- What needs to be done
Locate every line in the records below that contains the word "with", and copy each one.

- Supplied information
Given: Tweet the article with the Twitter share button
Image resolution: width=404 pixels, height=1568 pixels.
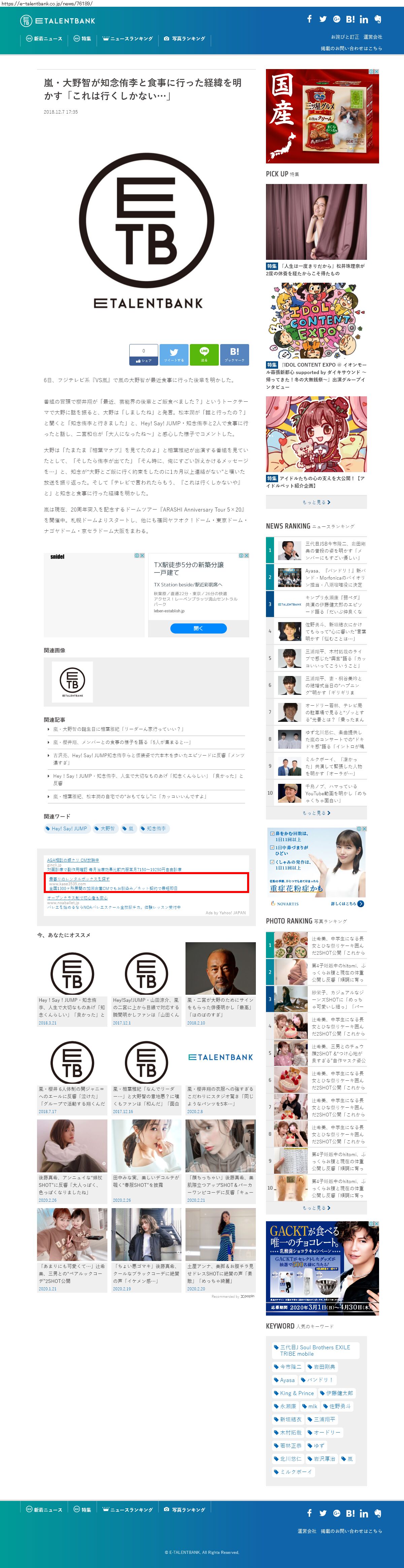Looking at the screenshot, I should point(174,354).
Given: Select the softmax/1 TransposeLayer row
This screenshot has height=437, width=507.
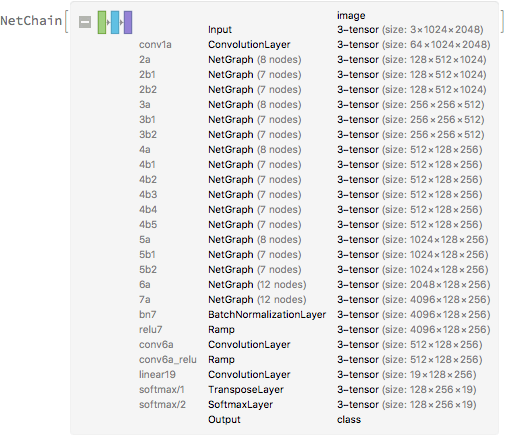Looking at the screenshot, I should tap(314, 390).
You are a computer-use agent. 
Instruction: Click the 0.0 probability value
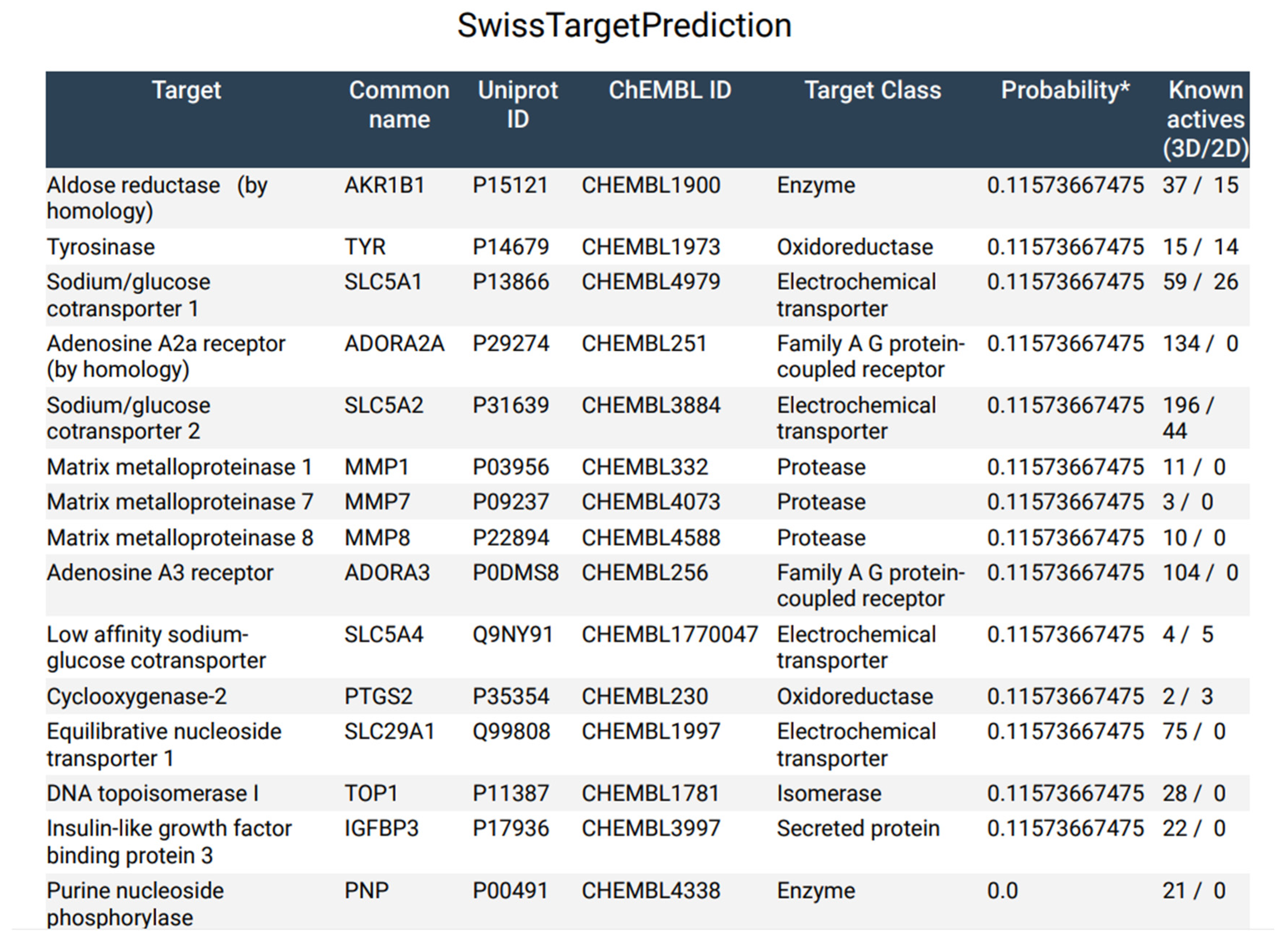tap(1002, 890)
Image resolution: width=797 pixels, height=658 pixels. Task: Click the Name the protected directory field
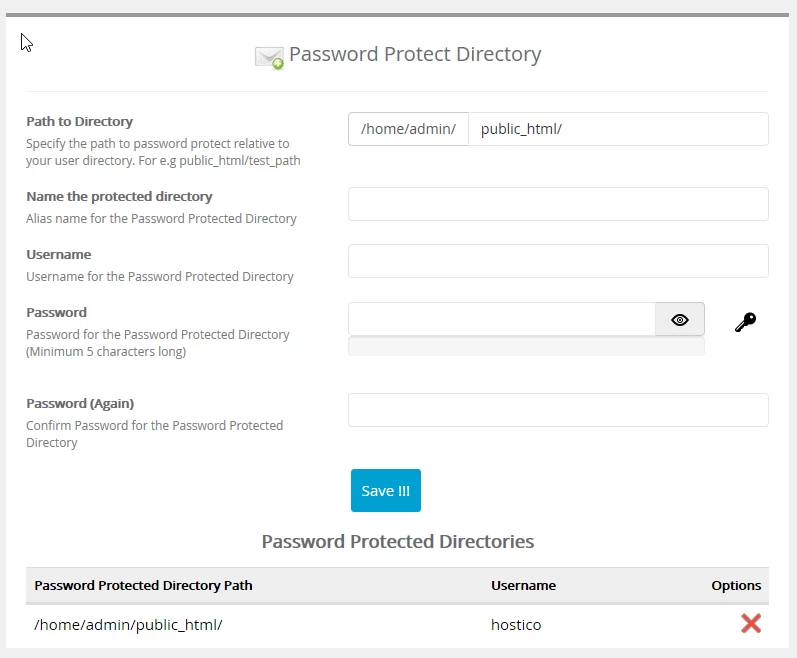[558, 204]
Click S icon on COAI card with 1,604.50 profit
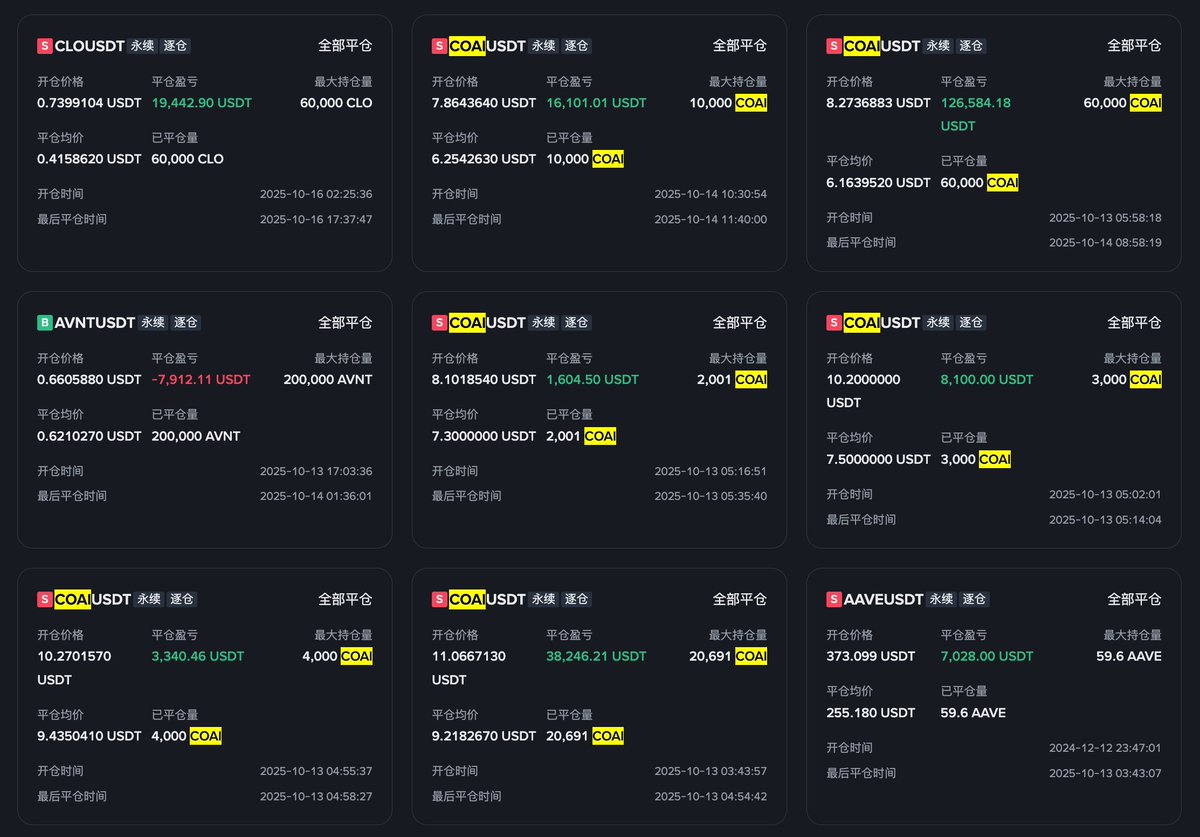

- Answer space
Given: Tweet the article with the Twitter share button
Click S icon on COAI card with 1,604.50 profit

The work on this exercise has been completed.